The model snapshot tables are set up in the SDDB database during Simple and Enterprise installs of Oracle Real-Time Decisions. You may choose to store the model snapshot data in the SDDB database tables, but this is not recommended for a production system.

The main objectives of this stage are to create the model snapshot tables in a non-SDDS database, and to register them with the application server and the JMX MBeans.

Important:

The text values in the model snapshot tables must be case sensitive. If the default setting for your database is case insensitive, make sure that you override the setting when creating the model snapshot tables.

To configure the model snapshot tables:

Select the database where your model snapshot tables will be stored.

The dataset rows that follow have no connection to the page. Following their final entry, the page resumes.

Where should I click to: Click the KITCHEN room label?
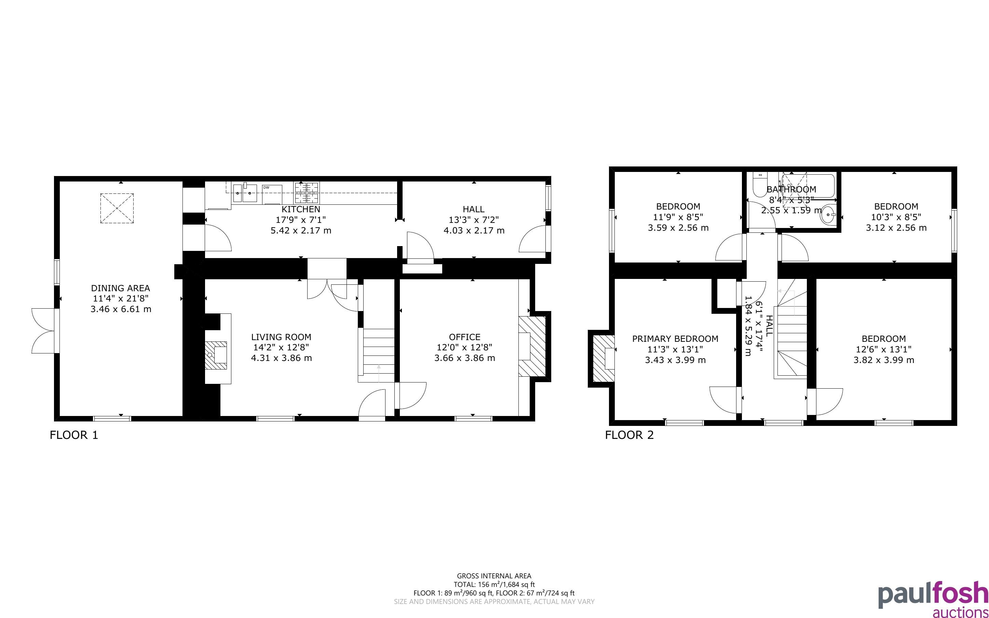click(301, 209)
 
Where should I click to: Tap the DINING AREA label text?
click(121, 288)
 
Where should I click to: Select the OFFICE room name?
click(464, 337)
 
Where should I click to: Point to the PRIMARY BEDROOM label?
click(675, 339)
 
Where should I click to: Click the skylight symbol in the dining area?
click(117, 209)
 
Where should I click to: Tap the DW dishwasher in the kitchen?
click(272, 194)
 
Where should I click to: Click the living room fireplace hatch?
click(216, 355)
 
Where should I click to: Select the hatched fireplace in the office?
click(532, 346)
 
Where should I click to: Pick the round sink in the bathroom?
click(829, 215)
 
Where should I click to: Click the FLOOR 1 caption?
click(74, 435)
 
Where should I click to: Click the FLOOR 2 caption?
click(629, 435)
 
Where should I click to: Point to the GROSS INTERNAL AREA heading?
click(494, 576)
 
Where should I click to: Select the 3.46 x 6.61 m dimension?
click(121, 309)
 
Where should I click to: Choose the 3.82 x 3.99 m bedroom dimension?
click(884, 360)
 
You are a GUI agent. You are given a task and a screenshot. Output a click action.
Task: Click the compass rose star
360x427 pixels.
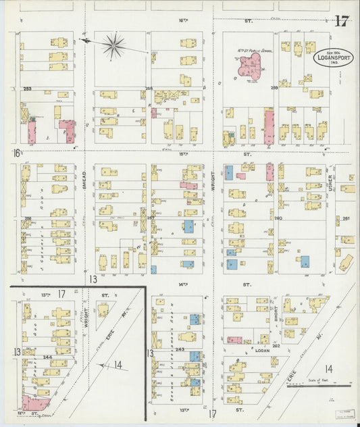[x=114, y=46]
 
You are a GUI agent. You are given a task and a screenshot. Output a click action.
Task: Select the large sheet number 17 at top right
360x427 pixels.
[x=340, y=21]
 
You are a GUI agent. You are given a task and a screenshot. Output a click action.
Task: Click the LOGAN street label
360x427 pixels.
[x=262, y=351]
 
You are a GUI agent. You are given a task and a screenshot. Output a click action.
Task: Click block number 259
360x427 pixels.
[x=274, y=88]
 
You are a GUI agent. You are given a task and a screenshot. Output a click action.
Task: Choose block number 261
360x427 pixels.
[x=347, y=218]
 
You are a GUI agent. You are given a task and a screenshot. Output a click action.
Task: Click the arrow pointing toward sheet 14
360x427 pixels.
[x=103, y=366]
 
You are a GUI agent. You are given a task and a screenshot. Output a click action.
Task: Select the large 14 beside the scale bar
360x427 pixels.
[x=328, y=369]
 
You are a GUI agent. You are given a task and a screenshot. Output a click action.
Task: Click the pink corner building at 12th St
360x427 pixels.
[x=34, y=403]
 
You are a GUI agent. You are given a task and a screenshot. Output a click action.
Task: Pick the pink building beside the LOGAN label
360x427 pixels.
[x=234, y=340]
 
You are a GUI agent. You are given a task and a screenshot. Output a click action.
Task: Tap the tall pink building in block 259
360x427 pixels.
[x=268, y=126]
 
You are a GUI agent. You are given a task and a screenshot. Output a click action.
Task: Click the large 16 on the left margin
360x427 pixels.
[x=16, y=154]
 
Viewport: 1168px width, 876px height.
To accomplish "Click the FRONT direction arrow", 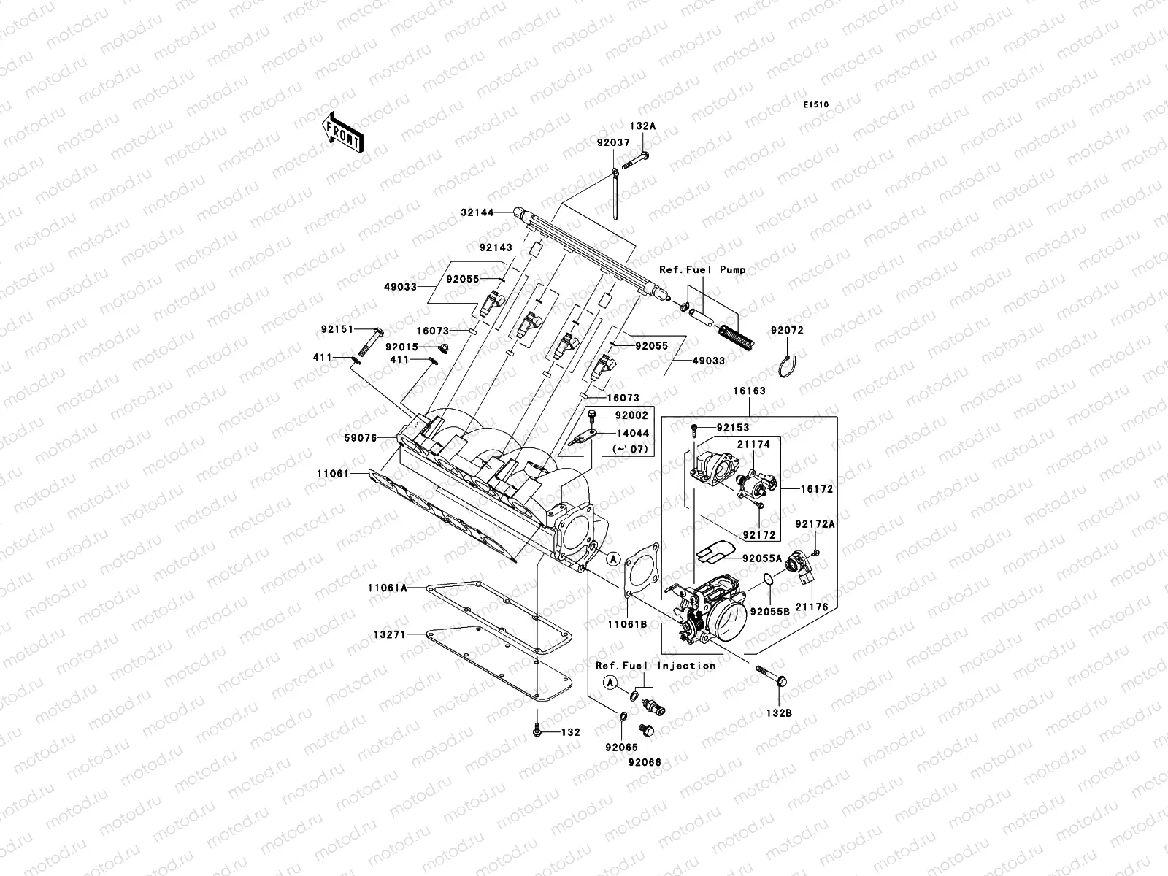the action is pyautogui.click(x=342, y=132).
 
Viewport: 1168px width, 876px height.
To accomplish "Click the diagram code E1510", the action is pyautogui.click(x=815, y=105).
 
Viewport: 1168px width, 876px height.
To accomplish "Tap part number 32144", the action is pyautogui.click(x=477, y=212).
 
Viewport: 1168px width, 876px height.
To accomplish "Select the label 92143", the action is pyautogui.click(x=496, y=248).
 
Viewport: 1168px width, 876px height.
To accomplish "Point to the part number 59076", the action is pyautogui.click(x=361, y=438).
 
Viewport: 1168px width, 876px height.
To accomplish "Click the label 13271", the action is pyautogui.click(x=390, y=634).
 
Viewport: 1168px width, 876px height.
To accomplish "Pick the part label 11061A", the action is pyautogui.click(x=388, y=588).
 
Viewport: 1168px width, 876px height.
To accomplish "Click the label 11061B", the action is pyautogui.click(x=627, y=624).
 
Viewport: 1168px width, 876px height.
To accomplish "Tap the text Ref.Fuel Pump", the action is pyautogui.click(x=702, y=269).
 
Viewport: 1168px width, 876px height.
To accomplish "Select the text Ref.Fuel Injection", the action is pyautogui.click(x=656, y=666).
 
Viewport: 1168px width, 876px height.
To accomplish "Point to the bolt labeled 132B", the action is pyautogui.click(x=771, y=675).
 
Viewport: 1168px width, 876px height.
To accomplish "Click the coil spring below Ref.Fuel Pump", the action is pyautogui.click(x=737, y=338).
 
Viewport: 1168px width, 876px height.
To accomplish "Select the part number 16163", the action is pyautogui.click(x=749, y=391).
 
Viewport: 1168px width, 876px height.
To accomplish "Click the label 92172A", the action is pyautogui.click(x=815, y=524).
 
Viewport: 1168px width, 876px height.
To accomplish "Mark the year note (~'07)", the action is pyautogui.click(x=631, y=450).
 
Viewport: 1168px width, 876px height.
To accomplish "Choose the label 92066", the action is pyautogui.click(x=645, y=763).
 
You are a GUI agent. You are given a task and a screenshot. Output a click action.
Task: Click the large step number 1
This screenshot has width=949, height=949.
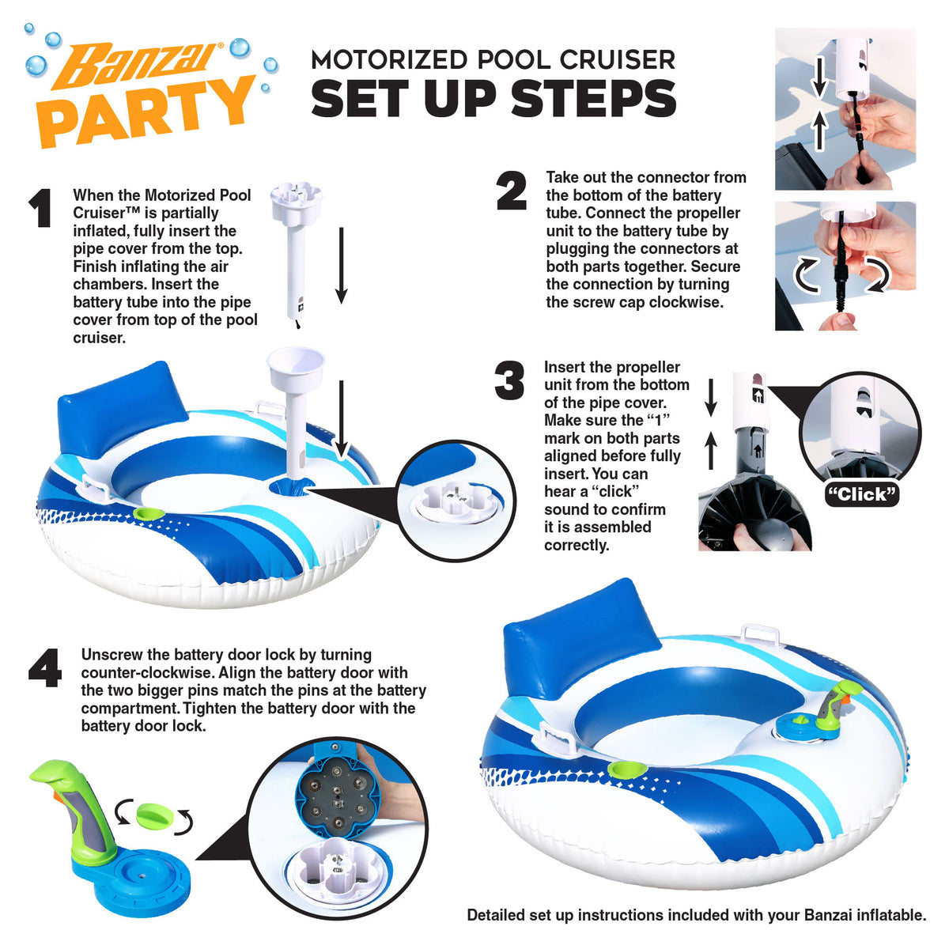[41, 208]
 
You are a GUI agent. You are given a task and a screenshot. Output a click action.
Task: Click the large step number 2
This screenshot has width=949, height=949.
[512, 191]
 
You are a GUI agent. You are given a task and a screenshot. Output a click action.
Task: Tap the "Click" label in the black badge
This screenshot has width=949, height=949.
[861, 494]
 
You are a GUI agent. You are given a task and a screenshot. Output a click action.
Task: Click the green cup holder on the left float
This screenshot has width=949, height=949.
[149, 514]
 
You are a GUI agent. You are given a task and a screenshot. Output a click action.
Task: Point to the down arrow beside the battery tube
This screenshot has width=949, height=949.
[342, 266]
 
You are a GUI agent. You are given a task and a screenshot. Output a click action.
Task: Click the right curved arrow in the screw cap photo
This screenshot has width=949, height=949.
[880, 274]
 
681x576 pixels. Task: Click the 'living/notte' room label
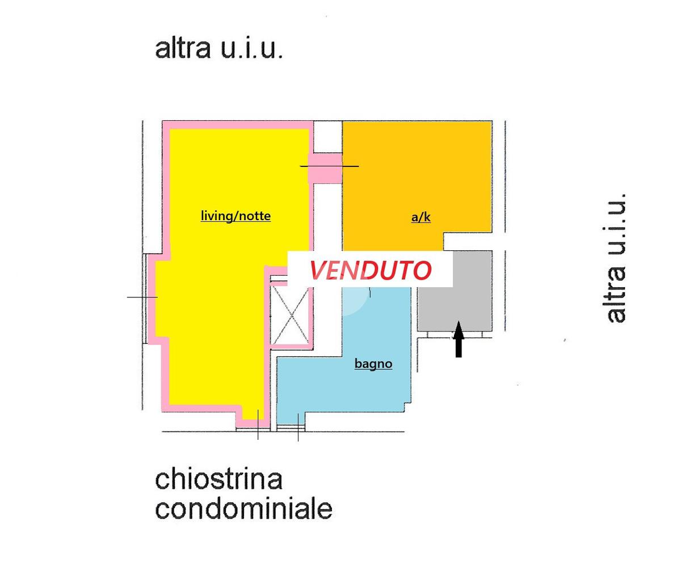click(x=236, y=216)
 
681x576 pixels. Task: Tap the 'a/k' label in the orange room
click(x=421, y=217)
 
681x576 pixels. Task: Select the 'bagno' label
click(x=373, y=364)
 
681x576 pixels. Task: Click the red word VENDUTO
click(x=370, y=271)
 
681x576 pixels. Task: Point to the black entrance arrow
click(x=459, y=339)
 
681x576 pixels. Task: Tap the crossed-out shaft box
click(x=290, y=316)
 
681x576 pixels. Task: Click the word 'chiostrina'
click(x=218, y=480)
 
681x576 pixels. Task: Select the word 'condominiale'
click(x=243, y=510)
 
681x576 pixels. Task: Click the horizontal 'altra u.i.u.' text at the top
click(x=218, y=49)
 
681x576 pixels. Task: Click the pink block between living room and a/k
click(x=325, y=169)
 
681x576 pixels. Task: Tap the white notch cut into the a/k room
click(x=468, y=242)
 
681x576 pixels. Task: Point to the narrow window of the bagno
click(x=291, y=427)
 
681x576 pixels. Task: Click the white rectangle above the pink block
click(x=327, y=137)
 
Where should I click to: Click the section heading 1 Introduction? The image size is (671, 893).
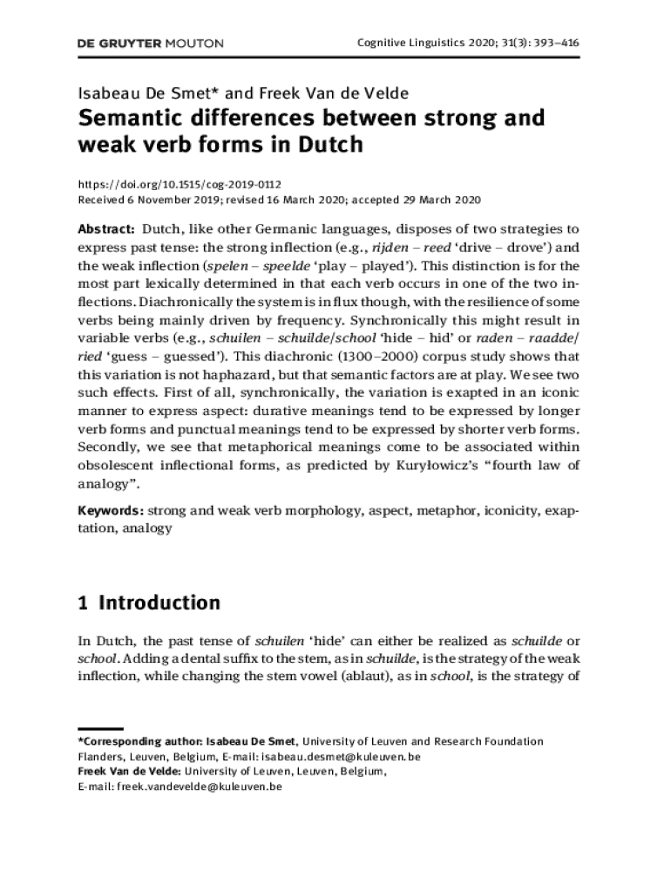click(x=149, y=603)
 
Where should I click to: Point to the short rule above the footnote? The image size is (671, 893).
click(x=100, y=728)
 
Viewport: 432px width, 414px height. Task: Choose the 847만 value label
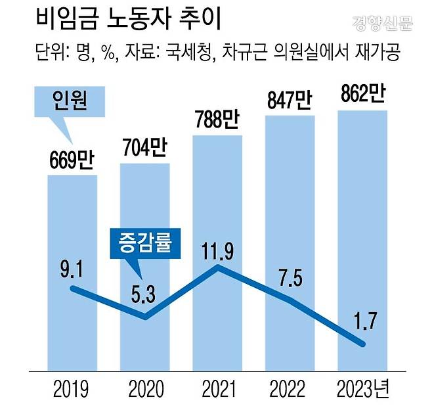pyautogui.click(x=290, y=102)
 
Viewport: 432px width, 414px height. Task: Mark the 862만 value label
pyautogui.click(x=362, y=95)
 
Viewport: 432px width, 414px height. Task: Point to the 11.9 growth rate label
pyautogui.click(x=217, y=249)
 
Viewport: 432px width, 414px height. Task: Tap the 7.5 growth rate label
pyautogui.click(x=290, y=277)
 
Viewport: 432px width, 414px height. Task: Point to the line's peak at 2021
pyautogui.click(x=217, y=267)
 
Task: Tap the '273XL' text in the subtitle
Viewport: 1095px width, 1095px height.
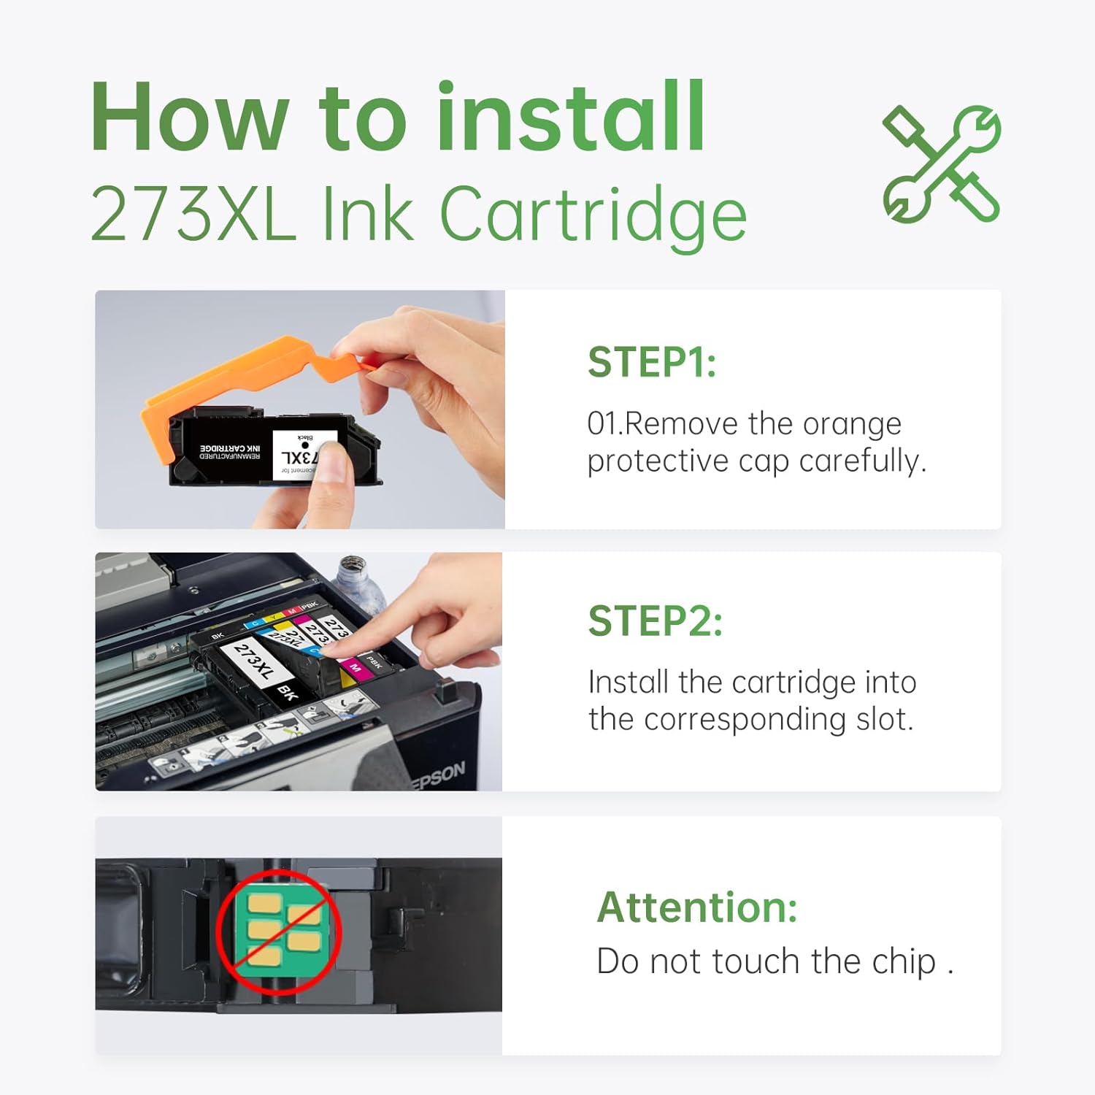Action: point(193,215)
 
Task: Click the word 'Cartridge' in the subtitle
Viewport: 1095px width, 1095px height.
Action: point(593,215)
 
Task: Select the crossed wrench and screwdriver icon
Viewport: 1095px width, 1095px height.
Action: point(941,164)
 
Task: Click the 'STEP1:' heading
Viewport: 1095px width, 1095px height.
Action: point(652,362)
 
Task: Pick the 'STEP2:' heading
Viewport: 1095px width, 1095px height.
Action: point(655,621)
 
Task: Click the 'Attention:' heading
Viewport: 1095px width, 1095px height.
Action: point(697,907)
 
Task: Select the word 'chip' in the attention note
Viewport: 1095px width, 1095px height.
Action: point(904,961)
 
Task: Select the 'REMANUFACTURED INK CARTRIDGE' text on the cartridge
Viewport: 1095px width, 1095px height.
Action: point(230,452)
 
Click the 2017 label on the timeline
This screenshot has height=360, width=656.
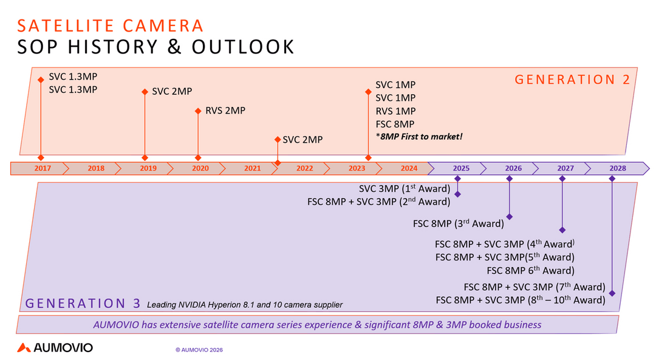pos(43,169)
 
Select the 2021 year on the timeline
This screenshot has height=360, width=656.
pos(252,169)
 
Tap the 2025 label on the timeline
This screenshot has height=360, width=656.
pos(461,169)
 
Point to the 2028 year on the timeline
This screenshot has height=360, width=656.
pos(618,169)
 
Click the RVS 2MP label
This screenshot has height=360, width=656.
pos(225,111)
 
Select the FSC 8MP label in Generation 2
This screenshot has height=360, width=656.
pos(395,124)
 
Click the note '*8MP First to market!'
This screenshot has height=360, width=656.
pos(419,137)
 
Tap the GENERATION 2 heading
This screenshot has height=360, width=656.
pos(572,80)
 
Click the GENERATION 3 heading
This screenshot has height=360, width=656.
pos(83,303)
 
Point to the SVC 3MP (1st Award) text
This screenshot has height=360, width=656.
pos(405,189)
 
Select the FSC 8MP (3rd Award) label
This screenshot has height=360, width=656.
pos(459,223)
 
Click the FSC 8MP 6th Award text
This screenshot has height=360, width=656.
pos(530,271)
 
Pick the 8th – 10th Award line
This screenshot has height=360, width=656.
pos(521,300)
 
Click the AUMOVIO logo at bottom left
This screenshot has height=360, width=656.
pos(55,347)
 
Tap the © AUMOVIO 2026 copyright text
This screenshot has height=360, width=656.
pos(199,350)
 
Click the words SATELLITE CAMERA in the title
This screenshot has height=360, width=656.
pos(110,26)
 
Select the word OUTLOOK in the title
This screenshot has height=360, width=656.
pos(243,47)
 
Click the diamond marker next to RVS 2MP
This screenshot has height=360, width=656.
pos(198,111)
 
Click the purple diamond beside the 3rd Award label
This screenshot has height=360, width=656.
pos(509,217)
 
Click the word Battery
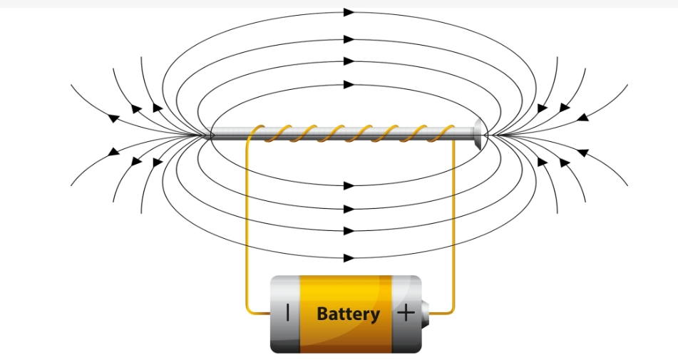[x=347, y=314]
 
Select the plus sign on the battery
[x=405, y=313]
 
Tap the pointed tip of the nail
[x=207, y=135]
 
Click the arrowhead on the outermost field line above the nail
[x=349, y=12]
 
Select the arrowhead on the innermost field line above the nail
[x=349, y=84]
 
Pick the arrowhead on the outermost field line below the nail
[x=349, y=257]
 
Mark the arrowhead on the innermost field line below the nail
[x=349, y=185]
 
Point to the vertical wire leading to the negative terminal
[x=247, y=228]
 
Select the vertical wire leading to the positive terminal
[x=454, y=228]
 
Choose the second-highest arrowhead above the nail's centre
[x=349, y=41]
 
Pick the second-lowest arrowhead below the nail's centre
[x=349, y=230]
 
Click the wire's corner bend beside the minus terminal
[x=249, y=310]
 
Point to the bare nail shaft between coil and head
[x=465, y=135]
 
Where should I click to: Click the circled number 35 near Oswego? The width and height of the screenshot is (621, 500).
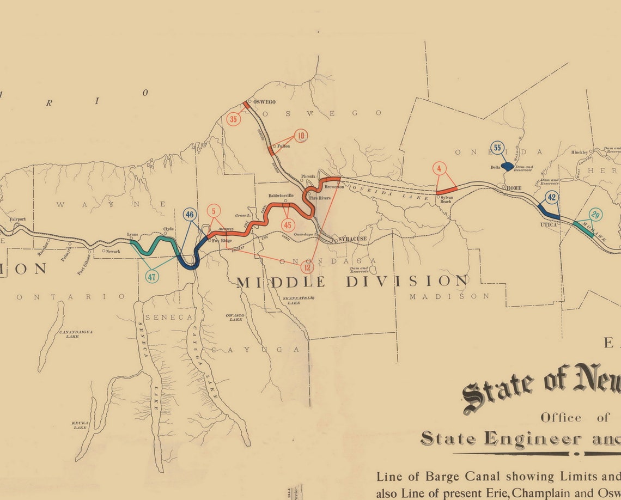pyautogui.click(x=234, y=119)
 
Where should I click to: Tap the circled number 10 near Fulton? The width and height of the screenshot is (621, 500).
pyautogui.click(x=301, y=136)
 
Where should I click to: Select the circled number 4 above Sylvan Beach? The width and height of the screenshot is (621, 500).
pyautogui.click(x=440, y=169)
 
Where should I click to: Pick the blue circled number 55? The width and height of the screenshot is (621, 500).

From the RTD_HOME\scripts directory, run the command that creates the model snapshot tables:

sdexec com.sigmadynamics.tools.SDDBTool.SDDBTool -f -i -I InitSnapshotDb.ctl db_type db_host db_port db_name db_runtime_user db_admin_user db_admin_password

Note:

By replacing the -i parameter with -u, the operation changes from initialization of a new schema to an upgrade of an existing schema.

The following table describes the parameters for the sdexec script.

Parameter	Description
`db_type`	The database type. Select one of the following: oracle, sqlserver, db2.
`db_host`	The name of the computer hosting the database server.
`db_port`	The database port number.
`db_name`	The name of the database or, for Oracle Database, the SID.
`db_runtime_user`^Foot 1	The user name of the run time user for the system.
`db_admin_user`	The name of a user that has rights on the database to create tables and stored procedures.
`db_admin_password`	The password of the administrative user.

^Footnote 1For Oracle Database, the db_runtime_user and db_admin_user are the same user.

Create a new Data Source in your application server, that references the database where your model snapshot tables are stored.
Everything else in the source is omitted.